— Start of Supplied material —

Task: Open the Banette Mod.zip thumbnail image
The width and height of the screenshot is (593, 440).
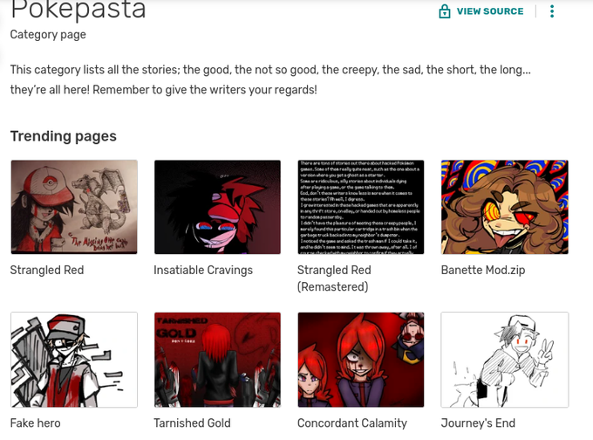Action: (505, 207)
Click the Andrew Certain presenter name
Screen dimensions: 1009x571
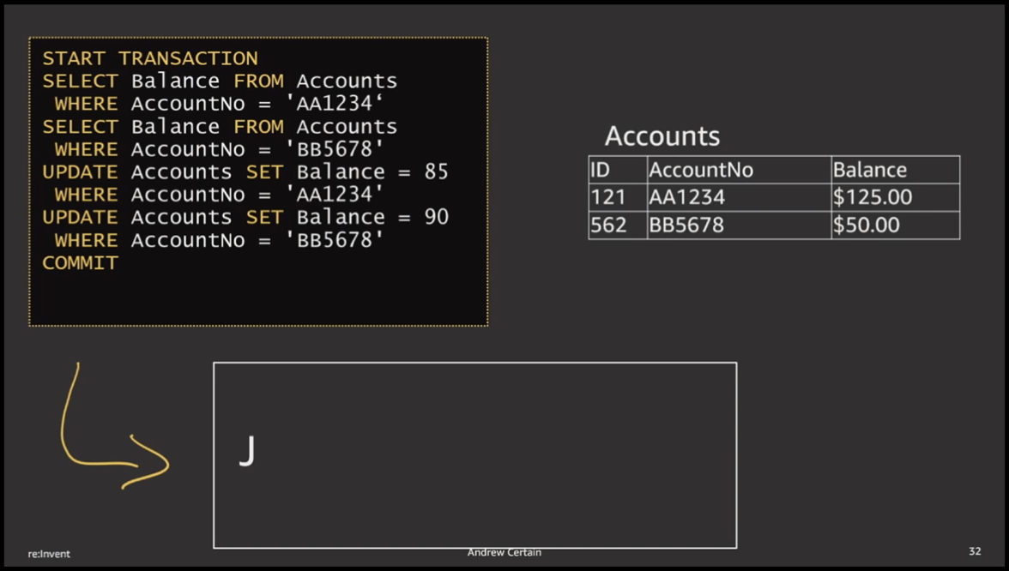click(x=505, y=552)
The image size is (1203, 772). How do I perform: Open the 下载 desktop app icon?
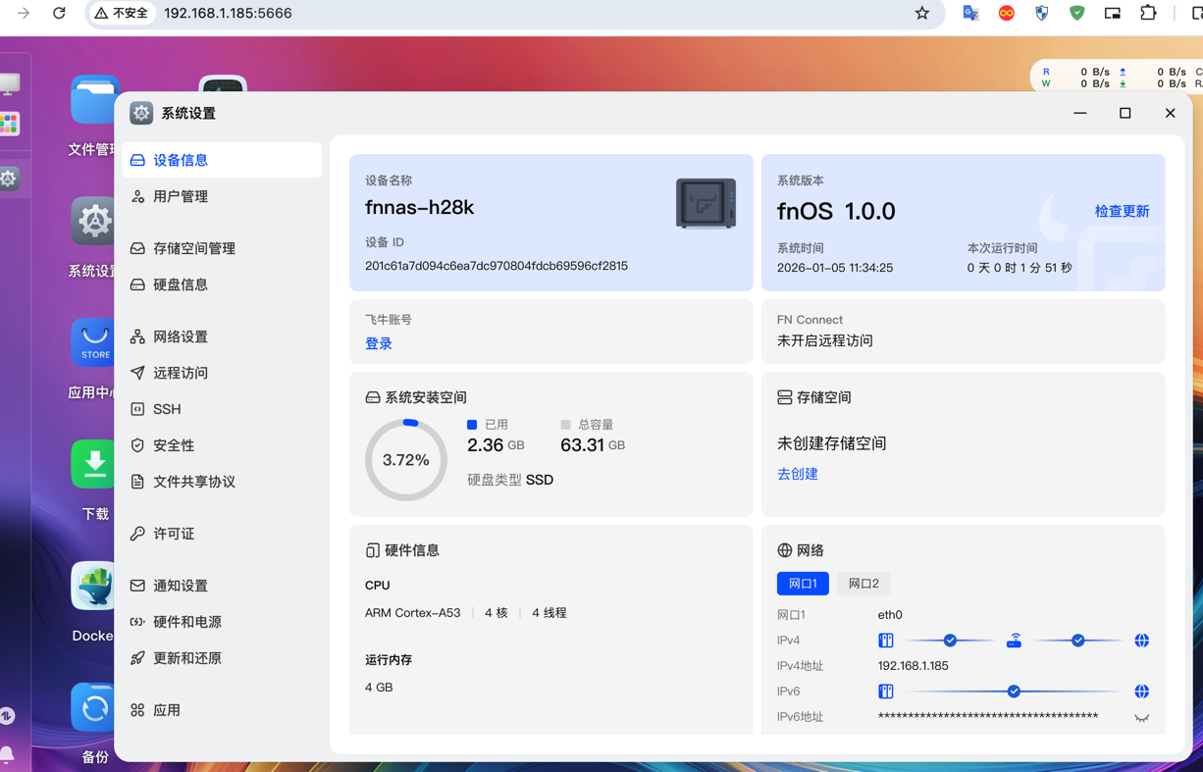click(94, 465)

— End of Supplied material —

### Short problem
Rescale the entries above by reproducing all of their lines, requests included. Multiply only the coordinates in the answers by 1.95, round each result to the nearest whole number with halves rounded up, and leave out the pictures.

### Result
Task: Open the Banette Mod.zip thumbnail image
The width and height of the screenshot is (593, 440).
Action: (985, 404)
Click the Andrew Certain presenter name
Screen dimensions: 1009x571
click(x=985, y=1076)
The image size is (1203, 772). How do I perform: Open the 下载 desktop app icon?
click(183, 907)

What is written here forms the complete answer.